El asesinato de veinte niños y siete adultos en
una escuela primaria de Conneticut, al noreste de Estados Unidos, ha provocado
profunda conmoción en el alma de la humanidad. No es la primera vez que ocurren
tragedias de esta naturaleza en centros educativos norteamericanos, pero esta
última supera a las anteriores por sus desproporcionadas dimensiones.
Alguna enfermedad tiene que estar haciendo
metástasis en el organismo de la sociedad norteamericana para que tragedias
como la de Conneticut se repitan cada cierto tiempo, en un entorno donde, a la
par de la alta tecnología, crecen el consumo de la droga, la disolución del
individuo en medio de masas indiferentes y el desmedido culto a la violencia.
En Honduras, país calificado como el de la más
alta tasa de homicidios en el planeta, no hemos llegado a esos extremos en lo
que tiene que ver con escuelas y colegios, salvo quizás las extorsiones que en
algunos barrios practican los mareros y, desde luego, la casi consuetudinaria
falta de clases.

Entradas de datos recopiladas:
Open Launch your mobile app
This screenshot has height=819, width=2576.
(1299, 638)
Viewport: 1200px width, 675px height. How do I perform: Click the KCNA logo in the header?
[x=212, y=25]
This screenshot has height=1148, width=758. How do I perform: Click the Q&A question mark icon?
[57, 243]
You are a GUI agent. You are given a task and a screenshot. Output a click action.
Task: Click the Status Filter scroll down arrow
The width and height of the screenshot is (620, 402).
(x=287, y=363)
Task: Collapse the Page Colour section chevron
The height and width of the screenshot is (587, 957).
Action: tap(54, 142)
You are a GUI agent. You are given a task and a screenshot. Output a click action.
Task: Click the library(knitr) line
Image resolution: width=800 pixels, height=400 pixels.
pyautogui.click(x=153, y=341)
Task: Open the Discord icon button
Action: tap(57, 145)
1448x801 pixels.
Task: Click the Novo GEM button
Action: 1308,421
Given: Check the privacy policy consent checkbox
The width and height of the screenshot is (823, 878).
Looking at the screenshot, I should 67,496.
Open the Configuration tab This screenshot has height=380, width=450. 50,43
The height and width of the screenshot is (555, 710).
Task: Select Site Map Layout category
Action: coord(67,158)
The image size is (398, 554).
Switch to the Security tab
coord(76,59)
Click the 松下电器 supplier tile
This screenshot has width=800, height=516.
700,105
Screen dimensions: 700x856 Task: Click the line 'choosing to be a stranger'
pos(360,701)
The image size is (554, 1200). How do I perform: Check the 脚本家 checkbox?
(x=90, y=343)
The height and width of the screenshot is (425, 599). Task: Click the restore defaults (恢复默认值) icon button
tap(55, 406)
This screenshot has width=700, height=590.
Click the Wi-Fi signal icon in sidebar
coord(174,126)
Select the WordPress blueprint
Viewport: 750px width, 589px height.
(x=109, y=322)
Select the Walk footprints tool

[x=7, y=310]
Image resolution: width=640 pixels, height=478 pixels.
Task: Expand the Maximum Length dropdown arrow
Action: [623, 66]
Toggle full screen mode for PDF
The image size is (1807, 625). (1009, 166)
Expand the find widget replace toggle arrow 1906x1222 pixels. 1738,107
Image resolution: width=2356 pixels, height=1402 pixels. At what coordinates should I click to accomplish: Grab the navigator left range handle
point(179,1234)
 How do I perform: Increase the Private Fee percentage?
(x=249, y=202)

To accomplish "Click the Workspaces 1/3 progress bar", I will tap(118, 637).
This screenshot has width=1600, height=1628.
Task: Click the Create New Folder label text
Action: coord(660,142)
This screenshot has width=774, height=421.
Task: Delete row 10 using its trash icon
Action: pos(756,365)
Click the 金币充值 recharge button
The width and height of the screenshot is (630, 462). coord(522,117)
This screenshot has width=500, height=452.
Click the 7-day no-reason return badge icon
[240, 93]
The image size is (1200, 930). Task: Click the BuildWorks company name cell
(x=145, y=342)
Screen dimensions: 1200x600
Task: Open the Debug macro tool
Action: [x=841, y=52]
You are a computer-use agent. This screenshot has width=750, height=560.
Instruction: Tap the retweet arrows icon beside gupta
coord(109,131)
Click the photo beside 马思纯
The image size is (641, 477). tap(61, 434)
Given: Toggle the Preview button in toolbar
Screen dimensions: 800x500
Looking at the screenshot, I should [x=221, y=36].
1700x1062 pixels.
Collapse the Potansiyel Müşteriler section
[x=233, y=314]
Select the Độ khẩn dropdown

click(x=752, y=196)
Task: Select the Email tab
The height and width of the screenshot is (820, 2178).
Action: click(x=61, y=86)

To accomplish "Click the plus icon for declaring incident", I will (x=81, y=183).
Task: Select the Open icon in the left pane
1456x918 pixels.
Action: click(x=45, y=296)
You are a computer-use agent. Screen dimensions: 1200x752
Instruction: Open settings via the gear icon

Acciones a realizar:
1: Según el texto sobre el ataque en la escuela primaria, ¿qué país se califica como el de la más alta tasa de homicidios del planeta?
2: Indique si cada afirmación concuerda con el texto sobre el ataque en la escuela primaria y cite las palabras que lo deciden: (a) Es la primera vez que ocurre una tragedia de este tipo en centros educativos norteamericanos. (b) Entre las víctimas hubo siete adultos. (c) La escuela se encuentra al noreste de Estados Unidos.
3: Copie del texto sobre el ataque en la escuela primaria el fragmento que empieza en "El asesinato de" y termina en "a la violencia.".
Los registros son material independiente del texto.

Respuestas por ítem:
1: Honduras.

2:
(a) No: "No es la primera vez que ocurren tragedias de esta naturaleza en centros educativos norteamericanos".
(b) Sí: "veinte niños y siete adultos".
(c) Sí: "al noreste de Estados Unidos".

3:
El asesinato de veinte niños y siete adultos en
una escuela primaria de Conneticut, al noreste de Estados Unidos, ha provocado
profunda conmoción en el alma de la humanidad. No es la primera vez que ocurren
tragedias de esta naturaleza en centros educativos norteamericanos, pero esta
última supera a las anteriores por sus desproporcionadas dimensiones.
Alguna enfermedad tiene que estar haciendo
metástasis en el organismo de la sociedad norteamericana para que tragedias
como la de Conneticut se repitan cada cierto tiempo, en un entorno donde, a la
par de la alta tecnología, crecen el consumo de la droga, la disolución del
individuo en medio de masas indiferentes y el desmedido culto a la violencia.